R:定义一个函数(和/或使用apply()或for循环)重复执行一组过程。
语言:r OS: Windows 7
我想知道如何创建函数和/或构造apply()或for()循环语句,这将使我能够完成下面描述的任务。
我在一台Windows 7机器上工作。sessionInfo()贴在我的问题下面。
我有两个数据,SUBJ和ANNO。我希望通过对SUBJ中的列子集执行操作来创建一个新的dataframe (输出),该列子集由ANNO上的操作结果定义。
下面,我首先创建两个假数据,SUBJ和ANNO。接下来,我使用SUBJ和ANNO的行名和冒号创建空的输出数据。
然后,对ANNO的第一列执行所需的操作。即: 1)我处理ANNO的第一列ANNO1,标识对应于ANNO1==1行的row.names集,并将该集合保存到字符向量ROWSlookup中。2)然后,对于SUBJ中的每一行,计算出现在ROWSlookup列表中的列子集的值和,并将结果和放在Ouptut的ANNO1列中。
实际数据集(由SUBJ和ANNO表示)非常大。因此,我希望创建一个函数和/或构造apply()或for()循环语句,这将使我能够高效地完成所需的输出数据。

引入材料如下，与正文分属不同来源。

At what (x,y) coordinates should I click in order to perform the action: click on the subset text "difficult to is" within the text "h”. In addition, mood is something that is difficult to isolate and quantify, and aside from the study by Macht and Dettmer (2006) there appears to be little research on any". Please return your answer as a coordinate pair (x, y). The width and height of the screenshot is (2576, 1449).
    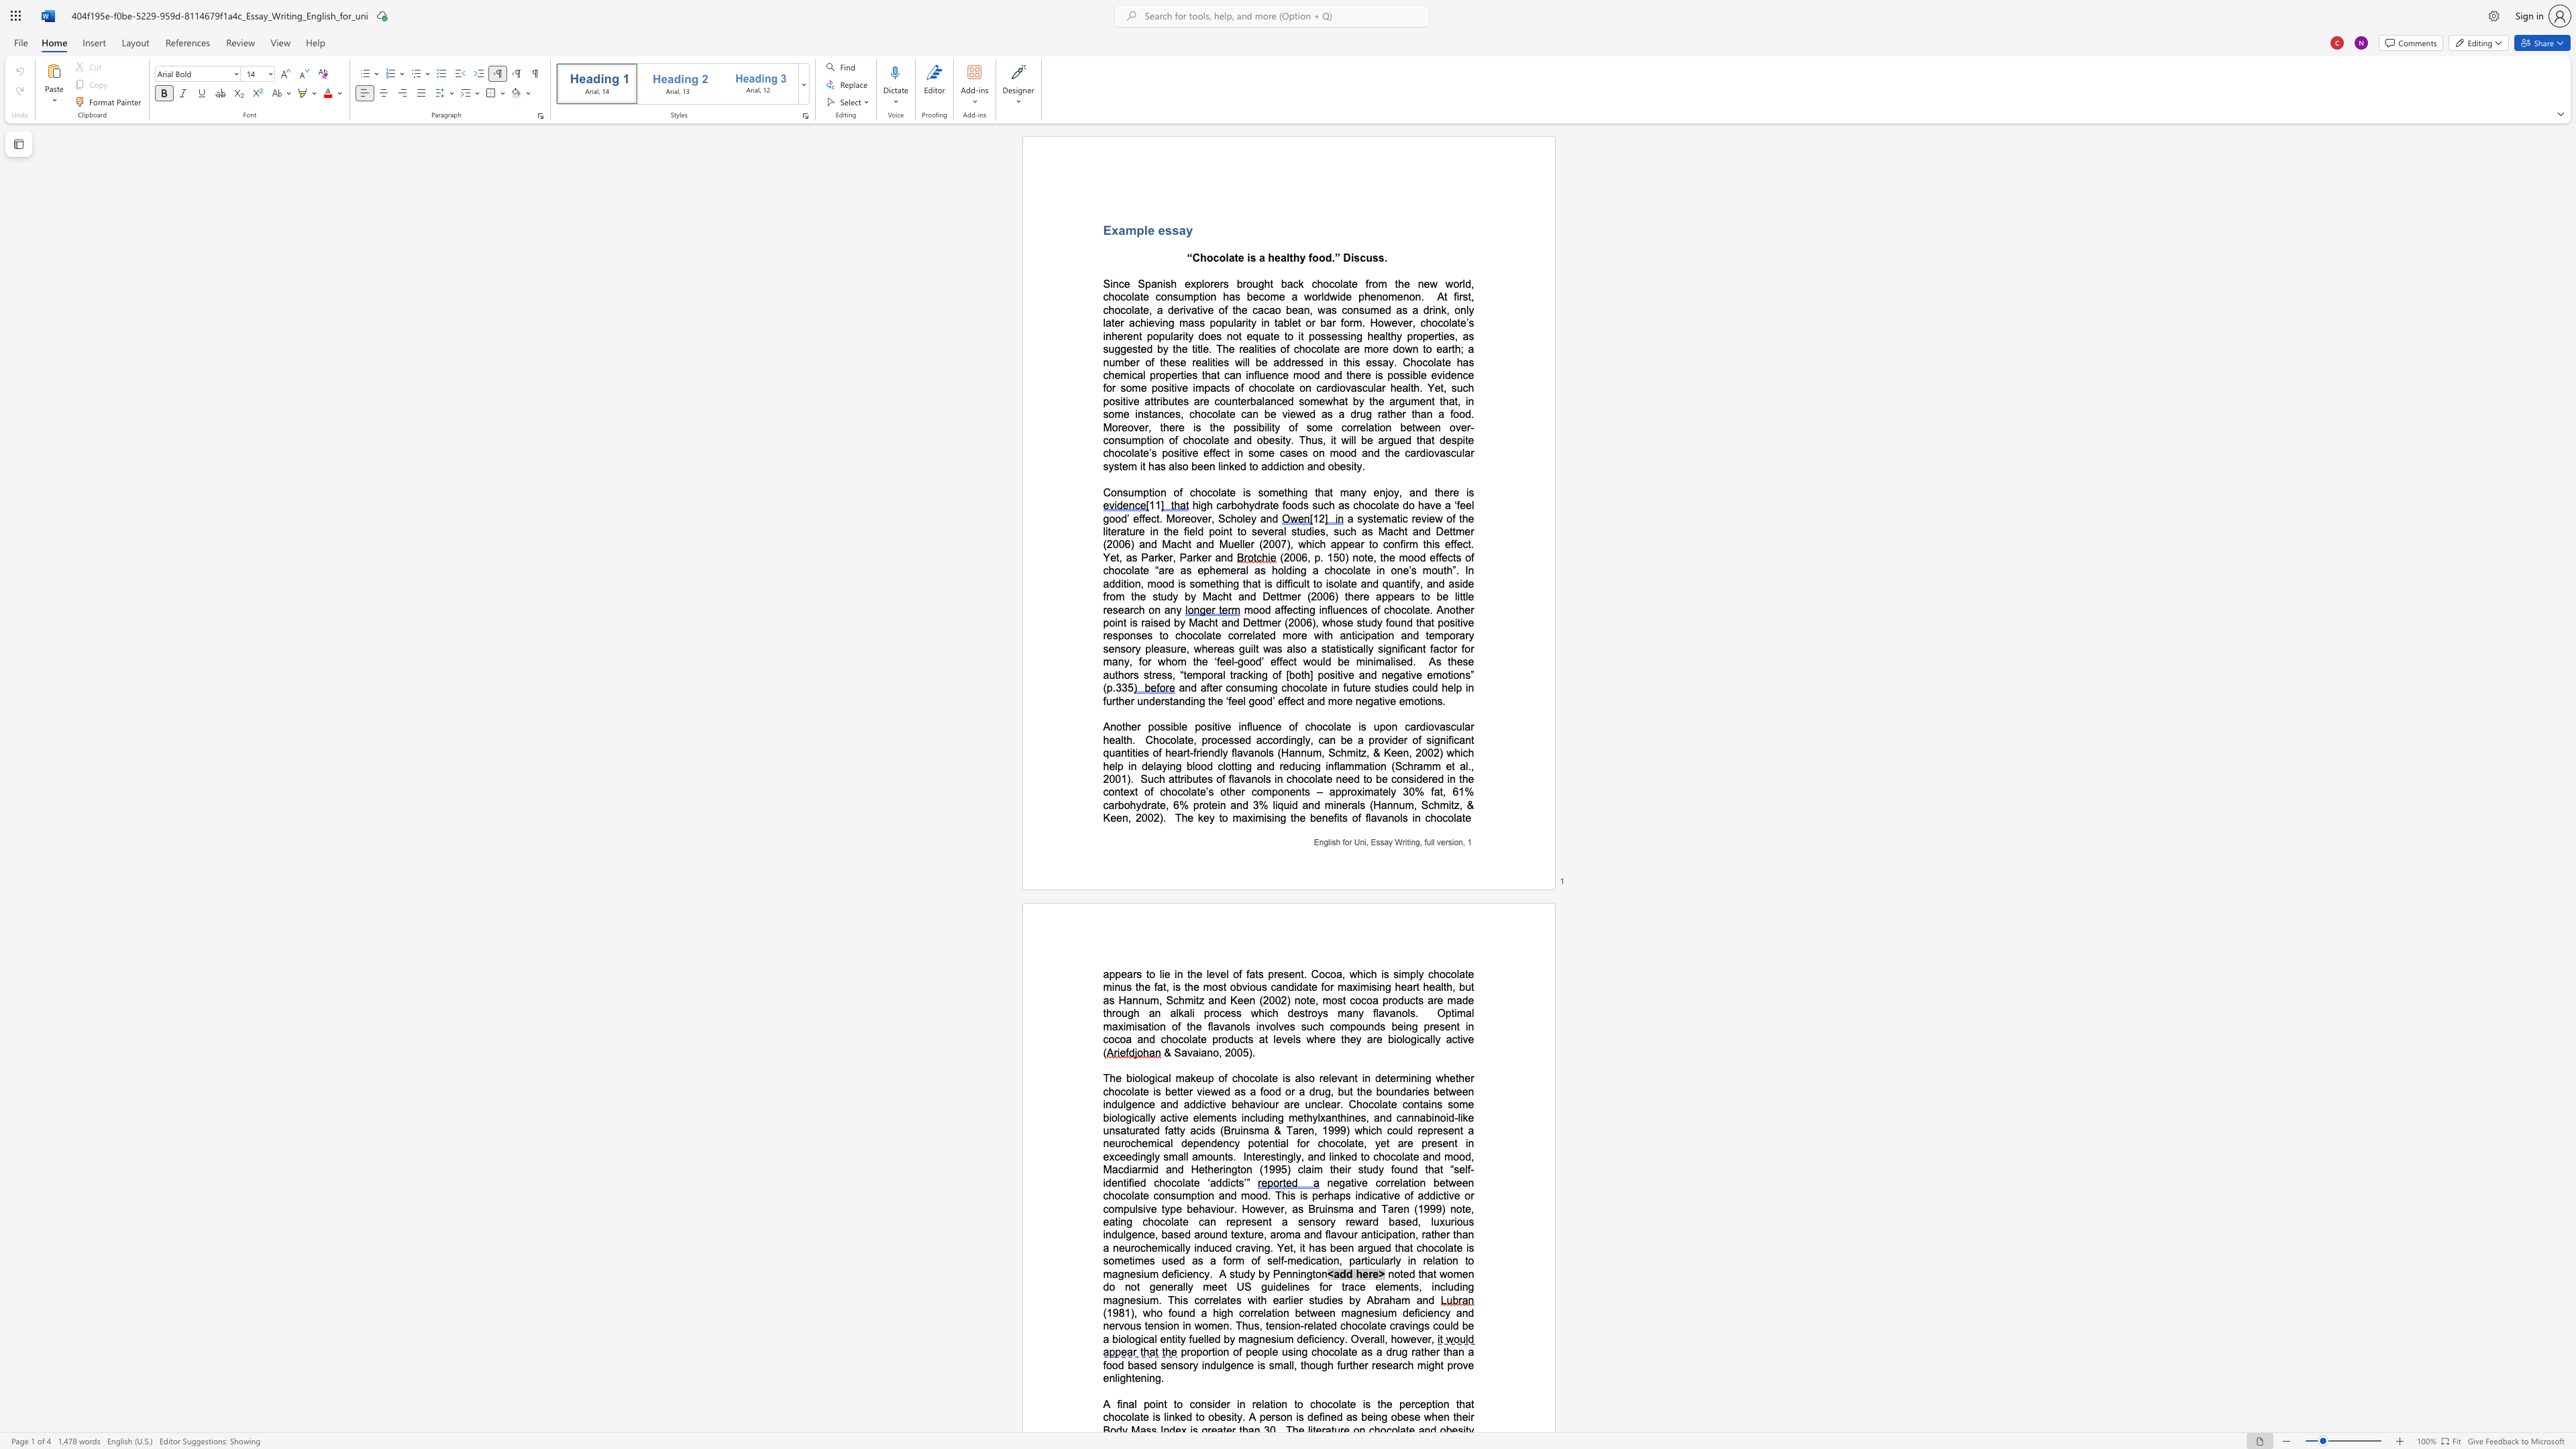
    Looking at the image, I should click on (1275, 583).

也就是说,我希望函数为ANNO的每一列创建一个ROWSlookup,计算SUBJ对应列中值的和,并将该和输入到相应的输出单元格中。
# CREATE FAKE SUBJ
SUBJ <- matrix(c(0,0,0,1,0,0,2,0,1,0,1,0,0,1,0,0,0,1,0,0,0,0,0,2,0,0,1,0,0,0,0,0,0,1,0,0,1,0,0,0,1,0,0,1,0,0,0,0,1,0,0,0,1,0,0,0,0,0,2,0,1,0,0,1,0,0,0,0,0,0,1,1,0,0,1,0,0,1,0,0,0,1,0,0,0,0,0,0,2,0,1,0,0,1,0,0,0,2,0,0), 10, 10)`
rownames(SUBJ) <- c("subj1", "subj2", "subj3", "subj4", "subj5", "subj6", "subj7", "subj8", "subj9", "subj10")
colnames(SUBJ) <- c("rs1", "rs2", "rs3", "rs4", "rs5", "rs6", "rs7", "rs8", "rs9", "rs10")
SUBJ<- as.data.frame(SUBJ)
SUBJ
#rs1 rs2 rs3 rs4 rs5 rs6 rs7 rs8 rs9 rs10
#subj1 0 1 0 0 1 0 1 1 0 1
#subj2 0 0 0 0 0 0 0 1 1 0
#subj3 0 0 0 0 0 1 0 0 0 0
#subj4 1 1 2 1 1 0 1 0 0 1
#subj5 0 0 0 0 0 0 0 1 0 0
#subj6 0 0 0 0 0 0 0 0 0 0
#subj7 2 0 1 1 0 0 0 0 0 0
#subj8 0 1 0 0 0 0 0 1 0 2
#subj9 1 0 0 0 1 2 0 0 2 0
#subj10 0 0 0 0 0 0 0 0 0 0
# CREATE FAKE ANNO
ANNO <- matrix(c(0,0,0,1,1,0,0,0,0,0,1,0,0,1,0,0,0,0,0,1,0,0,0,0,0,0,1,0,0,0,0,0,0,1,0,0,0,0,1,0,1,0,0,1,0,0,0,0,1,1,0,0,0,0,0,0,1,0,1,0,1,0,1,0),
8, 8)
length(c(0,0,0,1,0,0,0,0,0,0,1,0,0,1,0,0,0,0,0,0,0,0,0,0,0,0,1,0,0,0))
rownames(ANNO) <- c("rs1", "rs2", "rs3", "rs4", "rs5", "rs6", "rs7", "rs8")
colnames(ANNO) <- c("ANNO1","ANNO2","ANNO3","ANNO4","ANNO5","ANNO6","ANNO7","ANNO8")
ANNO<- as.data.frame(ANNO)
ANNO
#ANNO1 ANNO2 ANNO3 ANNO4 ANNO5 ANNO6 ANNO7 ANNO8
#rs1 0 0 0 0 0 1 1 1
#rs2 0 0 0 0 1 0 1 0
#rs3 0 1 0 1 0 0 0 1
#rs4 1 0 1 0 0 1 0 0
#rs5 1 0 0 0 0 0 0 1
#rs6 0 1 0 0 0 0 0 0
#rs7 0 0 0 0 1 0 0 1
#rs8 0 0 0 0 0 0 0 0
# CREATE EMPTY OUTPUT DATAFRAME TO HOLD THE (EVENTUAL) PROCESSED VALUES
Output<-data.frame(matrix(nrow=nrow(SUBJ), ncol=ncol(ANNO)))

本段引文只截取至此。